# my story...29 female with ibs



## nrep (Jun 19, 2007)

I just wanted to get my case out there. I'm 29 and I was diagnosed with IBS about 7 years ago, though I've suffered with it for probably about 15 years. This past year it has gotten particularly bad. I swing between d and c and pretty much every day I count on my stomach aching and spending a good amount of time in the bathroom. I can't drink and this has restricted my social life in a very serious way. My friends/colleagues think I'm a goody-two shoes, little do they know that if I went out drinking, I know from experience, within an hour I'd be bound to the bathroom paying for what I had been doing. I also have to stay home a lot instead of going out with people for dinner or to a concert, etc, because I'm just having a bad tummy day (that's what I call it).
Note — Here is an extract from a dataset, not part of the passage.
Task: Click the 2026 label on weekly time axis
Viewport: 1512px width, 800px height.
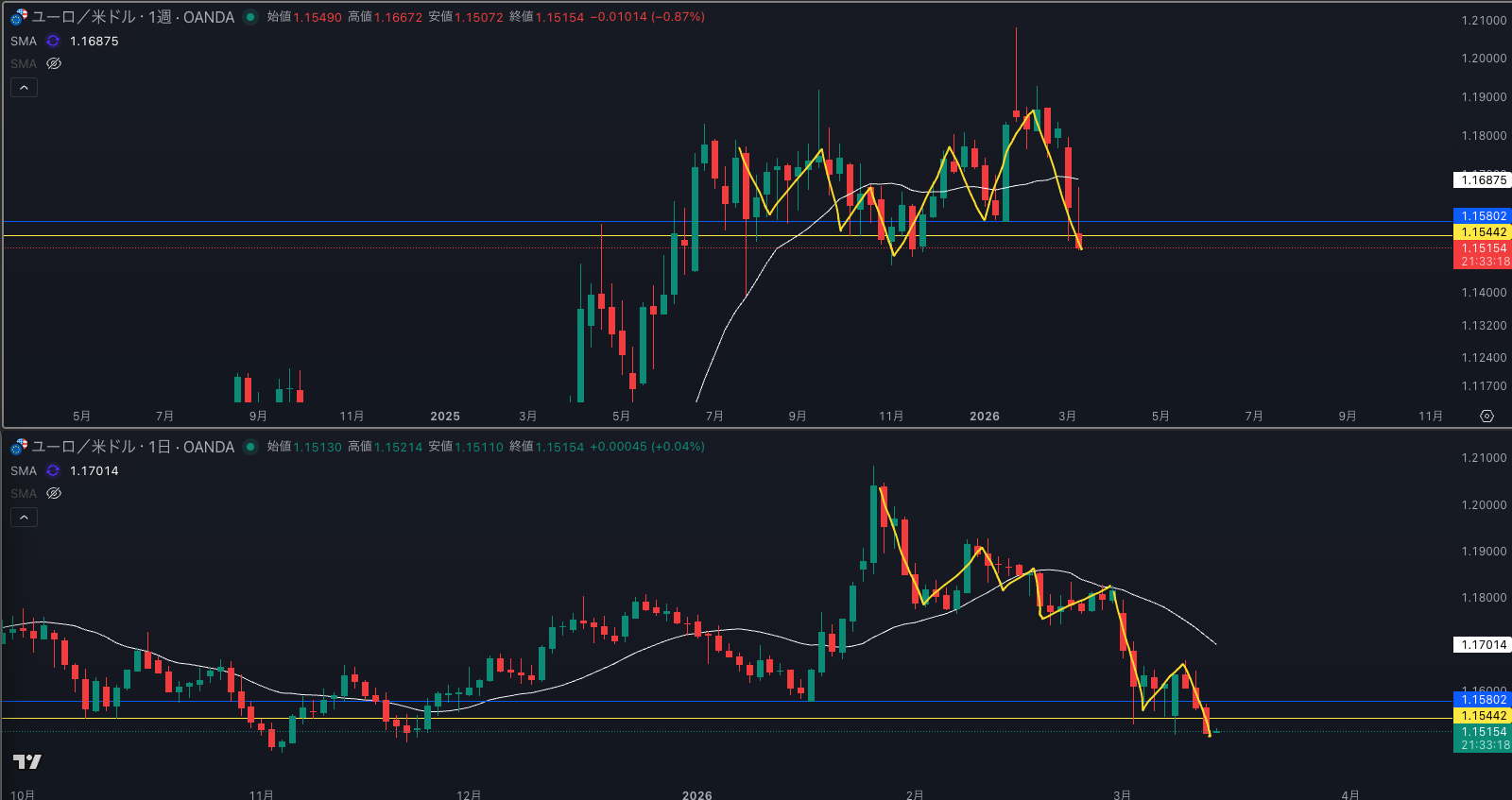Action: point(984,417)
None of my friends really understand what its like and it is so frustrating to try and explain it. No matter what I eat, even if its just plain food, or even herbal tea for the matter, it can either sit well with my system, or send my system into attack mode. When I know I have to be out for a while, I will not really eat anything because I know if I do, I'll run the risk of having an attack. I've been on bentyl in the past, but it wasn' that helpful. I recently tried Pamil, and Symax Duotab neither of which helped. In fact they both made things worse for me. The new drug I take when I feel I need it is Nulev. I do like it as it seems to soothe my stomach when its a little upset. I still have days where even the Nulev doesn't stand a chance. I just feel like I can't get this thing under control. I'm about to travel and then share a room with someone at a tsummer program I'm doing, and I'm just so worried about my stomach acting up. It's no fun to have to go to the bathroom and spend a while in there, or return to it frequiently when you are not home...well I guess it's not fun if you are at home either.Recently I was reading online about food intolerance testing...something I've found in the UK....the Yorktest. I wondered if anyone has had any experience with this?


----------



## MyOwnSavior (Dec 21, 2006)

I can only speak briefly about this; and what I know of this topic is not related to IBS. A friend of my mom has a daughter who evidenly was allergic, or intolerant (or whatever you want to call it) to corn. Evidenly, from what I heard, whenever she would consume some product that did contain corn (which is pretty much everything, if you look at the labels) she would break out into these, like, rashes, or hives. So there was a direct correlation between eating the food and getting these symptoms. As soon as she stopped eating the products that contained corn, the symptoms went away, and she's ok now (last I heard). So, it wouldn't surprise me if certain individuals with "IBS" actually just has some kind of food sensitivity or intolerance to certain kinds of (very, very common) food ingredients. Doctors don't seem to like to do these tests, or so I've heard (and I can back it up with experience, because I've been in horrible pain for a few years now, yet a doctor has never even attempted to test me for food allergies, sensitivity, etc.). So obviously, you have to search out a doctor that is willing to do these tests, but I would recommend you do so. After all, if your IBS problems could potentially be solved by simply eliminating something from your diet...


----------